WORK REQUEST
Your response should be a copy of each line in the listing below that includes the word "computer".

SOURCE MATERIAL

=== Section Start ===

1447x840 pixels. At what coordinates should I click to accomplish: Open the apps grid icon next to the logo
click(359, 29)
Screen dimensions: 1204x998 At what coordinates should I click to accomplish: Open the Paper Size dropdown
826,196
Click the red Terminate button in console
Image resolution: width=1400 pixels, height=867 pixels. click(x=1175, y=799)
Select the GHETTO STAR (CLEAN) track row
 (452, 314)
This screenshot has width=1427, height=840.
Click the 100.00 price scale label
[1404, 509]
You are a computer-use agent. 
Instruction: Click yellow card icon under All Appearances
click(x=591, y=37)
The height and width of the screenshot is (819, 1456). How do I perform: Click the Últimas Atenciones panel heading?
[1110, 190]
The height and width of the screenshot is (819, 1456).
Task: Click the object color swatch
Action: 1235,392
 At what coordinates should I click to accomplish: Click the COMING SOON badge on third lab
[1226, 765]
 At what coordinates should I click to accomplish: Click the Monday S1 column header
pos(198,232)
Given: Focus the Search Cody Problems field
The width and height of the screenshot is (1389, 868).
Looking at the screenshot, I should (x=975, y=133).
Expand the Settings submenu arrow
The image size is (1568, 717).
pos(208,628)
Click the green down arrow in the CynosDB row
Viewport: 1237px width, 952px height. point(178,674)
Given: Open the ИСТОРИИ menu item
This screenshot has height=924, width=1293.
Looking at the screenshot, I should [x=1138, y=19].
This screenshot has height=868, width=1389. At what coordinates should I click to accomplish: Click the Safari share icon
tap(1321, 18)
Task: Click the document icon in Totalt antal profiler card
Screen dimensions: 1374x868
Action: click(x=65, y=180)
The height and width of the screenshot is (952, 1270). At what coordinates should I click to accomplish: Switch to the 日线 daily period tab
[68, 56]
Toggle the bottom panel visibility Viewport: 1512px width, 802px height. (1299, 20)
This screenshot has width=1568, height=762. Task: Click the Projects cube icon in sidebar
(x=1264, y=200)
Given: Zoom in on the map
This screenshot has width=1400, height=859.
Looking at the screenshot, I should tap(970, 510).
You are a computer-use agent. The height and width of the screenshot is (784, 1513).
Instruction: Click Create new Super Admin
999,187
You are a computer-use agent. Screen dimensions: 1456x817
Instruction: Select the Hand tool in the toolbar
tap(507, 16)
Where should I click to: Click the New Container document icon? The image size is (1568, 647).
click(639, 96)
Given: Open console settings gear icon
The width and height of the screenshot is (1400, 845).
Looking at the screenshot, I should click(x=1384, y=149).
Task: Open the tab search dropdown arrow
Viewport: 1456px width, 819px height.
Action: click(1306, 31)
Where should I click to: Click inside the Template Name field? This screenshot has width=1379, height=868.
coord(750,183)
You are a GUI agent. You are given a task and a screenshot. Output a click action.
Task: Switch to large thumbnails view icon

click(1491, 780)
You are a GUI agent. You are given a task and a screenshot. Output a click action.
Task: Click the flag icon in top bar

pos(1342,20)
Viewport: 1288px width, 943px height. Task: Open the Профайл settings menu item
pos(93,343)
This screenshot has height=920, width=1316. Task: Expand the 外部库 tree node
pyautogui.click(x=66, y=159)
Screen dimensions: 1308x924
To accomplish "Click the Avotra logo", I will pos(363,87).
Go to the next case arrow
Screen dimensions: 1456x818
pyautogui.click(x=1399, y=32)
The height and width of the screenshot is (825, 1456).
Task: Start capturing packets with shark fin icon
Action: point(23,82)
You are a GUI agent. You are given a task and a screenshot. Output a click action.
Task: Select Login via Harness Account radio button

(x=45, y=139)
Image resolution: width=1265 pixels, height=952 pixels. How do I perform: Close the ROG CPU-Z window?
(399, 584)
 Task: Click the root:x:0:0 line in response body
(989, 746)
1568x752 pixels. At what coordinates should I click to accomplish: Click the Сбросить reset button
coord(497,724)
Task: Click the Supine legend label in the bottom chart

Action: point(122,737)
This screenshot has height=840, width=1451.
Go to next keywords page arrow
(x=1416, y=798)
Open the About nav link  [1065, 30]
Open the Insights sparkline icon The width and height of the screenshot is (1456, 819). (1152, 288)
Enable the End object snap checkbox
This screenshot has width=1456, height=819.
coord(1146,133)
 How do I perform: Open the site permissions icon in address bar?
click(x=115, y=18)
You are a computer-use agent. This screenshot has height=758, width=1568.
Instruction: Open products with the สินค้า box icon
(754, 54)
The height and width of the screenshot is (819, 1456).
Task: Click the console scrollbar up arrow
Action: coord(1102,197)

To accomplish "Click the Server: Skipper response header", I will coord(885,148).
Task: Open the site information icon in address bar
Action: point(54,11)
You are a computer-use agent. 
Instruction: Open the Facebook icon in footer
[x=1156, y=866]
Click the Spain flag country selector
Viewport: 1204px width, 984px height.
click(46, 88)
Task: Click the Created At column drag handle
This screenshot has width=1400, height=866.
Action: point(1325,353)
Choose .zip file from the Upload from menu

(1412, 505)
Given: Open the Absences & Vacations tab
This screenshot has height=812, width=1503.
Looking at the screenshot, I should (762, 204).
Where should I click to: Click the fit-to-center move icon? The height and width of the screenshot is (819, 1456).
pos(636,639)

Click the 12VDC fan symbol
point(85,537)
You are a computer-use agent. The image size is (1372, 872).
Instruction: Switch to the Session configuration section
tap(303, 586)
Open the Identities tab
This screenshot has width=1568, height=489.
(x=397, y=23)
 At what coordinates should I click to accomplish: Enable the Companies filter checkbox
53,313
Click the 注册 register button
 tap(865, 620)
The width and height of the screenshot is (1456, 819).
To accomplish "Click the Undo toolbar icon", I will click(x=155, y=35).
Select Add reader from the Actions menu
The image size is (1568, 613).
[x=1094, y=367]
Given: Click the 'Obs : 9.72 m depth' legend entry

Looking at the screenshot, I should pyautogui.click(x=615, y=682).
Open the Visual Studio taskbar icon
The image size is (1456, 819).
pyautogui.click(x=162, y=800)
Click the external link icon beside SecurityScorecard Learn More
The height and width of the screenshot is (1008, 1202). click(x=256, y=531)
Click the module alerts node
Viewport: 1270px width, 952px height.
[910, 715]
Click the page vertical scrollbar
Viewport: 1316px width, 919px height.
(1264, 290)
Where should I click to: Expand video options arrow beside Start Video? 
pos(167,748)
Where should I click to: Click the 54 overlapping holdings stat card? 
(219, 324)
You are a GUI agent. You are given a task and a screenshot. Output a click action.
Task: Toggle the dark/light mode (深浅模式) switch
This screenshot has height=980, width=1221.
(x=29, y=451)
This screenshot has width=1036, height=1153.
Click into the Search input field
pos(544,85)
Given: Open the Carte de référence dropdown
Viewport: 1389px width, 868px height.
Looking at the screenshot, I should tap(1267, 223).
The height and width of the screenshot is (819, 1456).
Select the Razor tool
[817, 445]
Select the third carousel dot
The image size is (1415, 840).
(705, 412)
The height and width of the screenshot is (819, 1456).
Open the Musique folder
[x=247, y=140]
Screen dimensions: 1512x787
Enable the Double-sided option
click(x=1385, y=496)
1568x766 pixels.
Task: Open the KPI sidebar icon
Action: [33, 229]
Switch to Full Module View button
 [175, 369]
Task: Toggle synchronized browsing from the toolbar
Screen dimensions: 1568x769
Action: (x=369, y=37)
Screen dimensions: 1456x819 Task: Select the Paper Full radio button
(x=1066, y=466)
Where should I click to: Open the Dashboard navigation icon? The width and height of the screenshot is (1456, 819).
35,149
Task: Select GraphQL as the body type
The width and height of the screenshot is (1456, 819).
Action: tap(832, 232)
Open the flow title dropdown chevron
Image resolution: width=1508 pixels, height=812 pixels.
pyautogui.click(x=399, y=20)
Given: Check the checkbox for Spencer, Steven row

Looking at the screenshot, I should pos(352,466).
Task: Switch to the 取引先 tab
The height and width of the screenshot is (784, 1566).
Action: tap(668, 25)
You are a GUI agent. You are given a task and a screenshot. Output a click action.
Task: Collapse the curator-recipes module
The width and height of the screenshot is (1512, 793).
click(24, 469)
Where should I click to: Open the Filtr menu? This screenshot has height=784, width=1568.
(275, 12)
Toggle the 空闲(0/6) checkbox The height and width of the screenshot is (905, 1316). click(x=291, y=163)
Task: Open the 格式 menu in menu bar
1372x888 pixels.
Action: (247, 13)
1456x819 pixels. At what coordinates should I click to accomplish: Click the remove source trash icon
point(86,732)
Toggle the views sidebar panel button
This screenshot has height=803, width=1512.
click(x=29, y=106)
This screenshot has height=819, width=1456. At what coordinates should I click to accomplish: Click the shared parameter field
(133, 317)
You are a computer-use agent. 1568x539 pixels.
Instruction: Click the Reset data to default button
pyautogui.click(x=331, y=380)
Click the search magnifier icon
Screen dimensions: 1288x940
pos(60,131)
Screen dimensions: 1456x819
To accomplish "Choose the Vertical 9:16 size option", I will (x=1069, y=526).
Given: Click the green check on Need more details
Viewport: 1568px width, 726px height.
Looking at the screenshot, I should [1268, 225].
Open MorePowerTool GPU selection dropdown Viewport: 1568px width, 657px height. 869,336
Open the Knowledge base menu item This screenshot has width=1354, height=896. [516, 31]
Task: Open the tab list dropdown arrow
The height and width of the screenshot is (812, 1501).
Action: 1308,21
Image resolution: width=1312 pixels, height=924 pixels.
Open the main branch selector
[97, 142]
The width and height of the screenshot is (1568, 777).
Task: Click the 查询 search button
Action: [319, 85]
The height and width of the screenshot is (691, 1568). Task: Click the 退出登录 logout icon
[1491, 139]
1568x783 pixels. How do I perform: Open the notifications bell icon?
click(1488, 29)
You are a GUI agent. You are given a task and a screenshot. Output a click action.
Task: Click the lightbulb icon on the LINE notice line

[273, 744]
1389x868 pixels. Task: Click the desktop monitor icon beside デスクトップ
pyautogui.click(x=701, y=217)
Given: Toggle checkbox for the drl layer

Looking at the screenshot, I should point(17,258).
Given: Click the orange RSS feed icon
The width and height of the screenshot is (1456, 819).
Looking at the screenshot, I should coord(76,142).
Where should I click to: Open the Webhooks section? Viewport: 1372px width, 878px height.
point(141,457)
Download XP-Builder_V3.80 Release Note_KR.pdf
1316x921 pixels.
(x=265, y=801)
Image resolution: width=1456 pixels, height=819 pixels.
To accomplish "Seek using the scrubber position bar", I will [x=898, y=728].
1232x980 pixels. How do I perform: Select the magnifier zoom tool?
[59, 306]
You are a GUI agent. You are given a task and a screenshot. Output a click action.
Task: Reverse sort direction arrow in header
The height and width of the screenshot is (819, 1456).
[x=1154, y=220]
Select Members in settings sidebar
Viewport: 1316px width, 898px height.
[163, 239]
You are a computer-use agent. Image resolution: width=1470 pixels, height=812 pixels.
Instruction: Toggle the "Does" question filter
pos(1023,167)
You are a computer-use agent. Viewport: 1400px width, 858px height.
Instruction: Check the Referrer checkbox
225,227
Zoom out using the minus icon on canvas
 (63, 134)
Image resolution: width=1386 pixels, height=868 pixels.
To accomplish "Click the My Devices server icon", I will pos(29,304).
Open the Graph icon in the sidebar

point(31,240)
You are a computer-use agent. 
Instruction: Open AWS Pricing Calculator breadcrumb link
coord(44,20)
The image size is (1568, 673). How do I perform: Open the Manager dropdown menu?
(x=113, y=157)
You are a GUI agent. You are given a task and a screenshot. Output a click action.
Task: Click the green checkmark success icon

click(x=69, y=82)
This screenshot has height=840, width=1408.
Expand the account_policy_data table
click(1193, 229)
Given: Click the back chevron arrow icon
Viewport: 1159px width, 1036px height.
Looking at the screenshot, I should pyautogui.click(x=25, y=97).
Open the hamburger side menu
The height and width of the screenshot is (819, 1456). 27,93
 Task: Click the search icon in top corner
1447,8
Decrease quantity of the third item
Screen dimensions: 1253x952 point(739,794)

=== Section End ===

SOLUTION TO THIS EXERCISE
You are a computer-use agent. 
You are a computer-use agent. The height and width of the screenshot is (784, 1513).
You are a computer-use agent. Screen dimensions: 1456x817
You are a computer-use agent. This screenshot has height=758, width=1568.
You are a computer-use agent. 
You are a computer-use agent. The image size is (1372, 872).
You are a computer-use agent. 1568x539 pixels.
You are a computer-use agent. Image resolution: width=1470 pixels, height=812 pixels.
You are a computer-use agent. Viewport: 1400px width, 858px height.
You are a computer-use agent. 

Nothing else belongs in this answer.